Coppia di genovesi bloccata a Gran Canaria: “Cancellati i voli. Il consolato ci ha detto di arrangiarci”

Rosanna e Michele dovevano tornare sabato scorso, ma non sono previsti collegamenti aerei fino al 4 aprile e loro sono stati messi in quarantena in quanto italiani, come molti nostri connazionali. La richiesta di aiuto al rappresentante diplomatico locale è caduta nel vuoto. Appello della coppia per tornare in Italia

Rosanna Tommasomoro e il marito Michele Di Terlizzi, genovesi, sono bloccati in Gran Canaria, isola spagnola, perché non c’è più alcun volo che possa riportarli in patria. Il vettore presso il quale avevano prenotato il ritorno, Ryanair, ha disdetto il volo quando erano lì da 5 giorni e non ha dato loro la possibilità di riprenotarlo prima del 9 aprile.
Il console locale ha consigliato loro di trovare un altro volo, praticamente <di arrangiarci>, dicono.

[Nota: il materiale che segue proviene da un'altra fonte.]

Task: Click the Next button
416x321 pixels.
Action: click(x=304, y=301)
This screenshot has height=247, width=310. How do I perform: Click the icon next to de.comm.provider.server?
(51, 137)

Sull’isola ci sono diversi italiani che stanno tentando di tornare, ma non riescono a farlo. <La Farnesina ci ha consigliato via mail di trovare da soli un sistema per rientrare in Italia. Al telefono il ministero degli Esteri non risponde>, aggiungono.

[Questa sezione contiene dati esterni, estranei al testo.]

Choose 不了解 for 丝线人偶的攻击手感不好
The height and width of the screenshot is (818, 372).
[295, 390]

La coppia genovese, ha già prenotato, già diversi voli verso Paesi del continente dai quali sia poi facile raggiungere l’Italia con altri mezzi, voli che però sono sempre stati annullati per le nuove norme imposte, legate al contenimento del Coronavirus.
<Abbiamo i genitori anziani e i figli a casa – dice Rosanna -. Vorremmo riuscire ad anticipare il nostro rientro. Qui siamo ormai in quarantena come in Italia, inoltre esiste un problema economico: qui dobbiamo pagare per stare in quarantena, mentre avremmo potuto rientrare a casa. I voli erano permessi quando saremmo dovuti partire. È stata Rayanair a decidere di non far partire il nostro aereo. Al momento non c’erano divieti, ma la compagnia aerea aveva poche prenotazioni e non le sarebbe convenuto economicamente>.
Rosanna e Michele spiegano di aver pagato per ogni altro volo prenotato e poi cancellato. Potrebbe esserci una nave da Barcellona, ma il problema è raggiungere la capitale della Catalogna da Gran Canaria.
<Ora stiamo bene, ma qualsiasi cosa dovesse accadere – prosegue Rosanna – preferiremmo essere curati in Italia. Chiediamo ai nostri concittadini e connazionali di darci una mano>. Poi Michele conclude arrabbiato: <Il consolato e lo Stato italiano se ne fregano: ci hanno scritto “arrangiatevi, fate con i vostri mezzi”>.